Israel Folau To Sue Rugby Australia For 'Wrongful Termination'
Sacked rugby union player Israel Folau will take Rugby Australia to court over what his representatives have called his "unlawful termination".
Folau’s legal representatives confirmed that applications have been filed with the Fair Work Commission to deal with Folau’s unlawful termination dispute, after Folau was sacked last month for breaching the professional players' Code of Conduct.
The sacking occurred after a social media post in which Folau said homosexuals (and others) were going to hell was published in April. The post contravened Rugby Australia's Inclusion Policy and was the second time he'd posted something along those lines, despite being warned not to.
Folau's representatives confirmed that the former rugby star’s intent was to "seek a declaration that his employment was unlawfully terminated because of his religion. Under section 772 of the Fair Work Act it is unlawful to terminate employment on the basis of religion".

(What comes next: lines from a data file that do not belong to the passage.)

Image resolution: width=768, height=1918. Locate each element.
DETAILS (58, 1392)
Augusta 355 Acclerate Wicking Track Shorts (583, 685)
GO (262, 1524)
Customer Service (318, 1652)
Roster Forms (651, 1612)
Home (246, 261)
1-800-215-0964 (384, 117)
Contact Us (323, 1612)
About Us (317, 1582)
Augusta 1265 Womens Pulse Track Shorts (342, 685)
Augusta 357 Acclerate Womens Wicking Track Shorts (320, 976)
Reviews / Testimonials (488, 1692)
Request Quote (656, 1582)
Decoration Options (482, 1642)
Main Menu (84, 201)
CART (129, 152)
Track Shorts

Folau said he felt his treatment by Rugby Australia and the Waratahs had left him no choice but to stand up for his beliefs and the rights of all Australians.

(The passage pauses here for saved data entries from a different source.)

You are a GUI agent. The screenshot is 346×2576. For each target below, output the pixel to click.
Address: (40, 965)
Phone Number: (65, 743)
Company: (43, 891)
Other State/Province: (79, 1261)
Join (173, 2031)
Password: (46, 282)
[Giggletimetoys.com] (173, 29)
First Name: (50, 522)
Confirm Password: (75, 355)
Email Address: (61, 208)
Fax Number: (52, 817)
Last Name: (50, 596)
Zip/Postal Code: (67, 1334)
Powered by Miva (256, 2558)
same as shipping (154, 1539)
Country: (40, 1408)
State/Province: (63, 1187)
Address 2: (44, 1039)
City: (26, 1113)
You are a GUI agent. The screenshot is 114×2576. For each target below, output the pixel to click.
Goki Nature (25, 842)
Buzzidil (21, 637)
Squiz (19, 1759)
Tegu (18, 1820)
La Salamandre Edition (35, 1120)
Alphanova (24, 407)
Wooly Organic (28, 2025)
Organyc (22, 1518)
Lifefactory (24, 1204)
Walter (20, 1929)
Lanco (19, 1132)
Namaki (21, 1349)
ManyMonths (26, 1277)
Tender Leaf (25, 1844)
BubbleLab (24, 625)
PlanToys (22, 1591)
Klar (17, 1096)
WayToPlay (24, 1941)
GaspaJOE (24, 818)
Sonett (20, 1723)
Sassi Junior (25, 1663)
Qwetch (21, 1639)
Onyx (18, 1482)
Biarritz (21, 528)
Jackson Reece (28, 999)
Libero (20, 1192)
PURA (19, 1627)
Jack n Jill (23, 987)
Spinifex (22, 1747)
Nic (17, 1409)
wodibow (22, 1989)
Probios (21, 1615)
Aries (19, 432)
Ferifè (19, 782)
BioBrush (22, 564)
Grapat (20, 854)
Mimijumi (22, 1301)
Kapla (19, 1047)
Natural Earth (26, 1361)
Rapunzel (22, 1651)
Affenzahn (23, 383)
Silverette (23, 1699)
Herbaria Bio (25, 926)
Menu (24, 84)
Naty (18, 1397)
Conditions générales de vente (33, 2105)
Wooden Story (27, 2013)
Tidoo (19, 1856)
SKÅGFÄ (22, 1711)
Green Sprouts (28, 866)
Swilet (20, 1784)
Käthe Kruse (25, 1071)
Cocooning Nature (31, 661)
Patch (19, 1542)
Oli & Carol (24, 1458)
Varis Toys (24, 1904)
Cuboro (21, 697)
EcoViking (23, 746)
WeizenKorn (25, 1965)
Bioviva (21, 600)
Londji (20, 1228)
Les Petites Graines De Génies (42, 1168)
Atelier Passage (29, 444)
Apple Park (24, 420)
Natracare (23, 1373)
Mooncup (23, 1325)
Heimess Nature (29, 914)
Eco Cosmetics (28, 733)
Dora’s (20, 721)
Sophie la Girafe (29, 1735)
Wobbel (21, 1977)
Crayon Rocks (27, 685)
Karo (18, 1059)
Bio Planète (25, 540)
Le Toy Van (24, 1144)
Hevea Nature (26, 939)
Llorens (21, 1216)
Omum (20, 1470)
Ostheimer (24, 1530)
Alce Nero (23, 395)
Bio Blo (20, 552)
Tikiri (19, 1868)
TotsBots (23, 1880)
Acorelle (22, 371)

"I will forever be grateful and proud to have played the sport I love for our nation.
Ours is an amazing country built on important principles, including freedom of religion. A nation made up of so many different faiths and cultural backgrounds will never be truly rich unless this freedom applies to all of us," he said.
READ MORE: Israel Folau Sacked By Rugby Australia
“The messages of support we have received over these difficult few weeks have made me realise there are many Australians who feel their fundamental rights are being steadily eroded.
“No Australian of any faith should be fired for practicing their religion."
According to the applications submitted today, the termination of Folau’s employment contract prevented him from playing at the peak of his career and on the cusp of a Rugby World Cup, which would have likely generated even greater exposure and opportunities.
For this reason, he is seeking substantial remedies from his former employers should they be found to have breached the Fair Work Act in terminating his employment."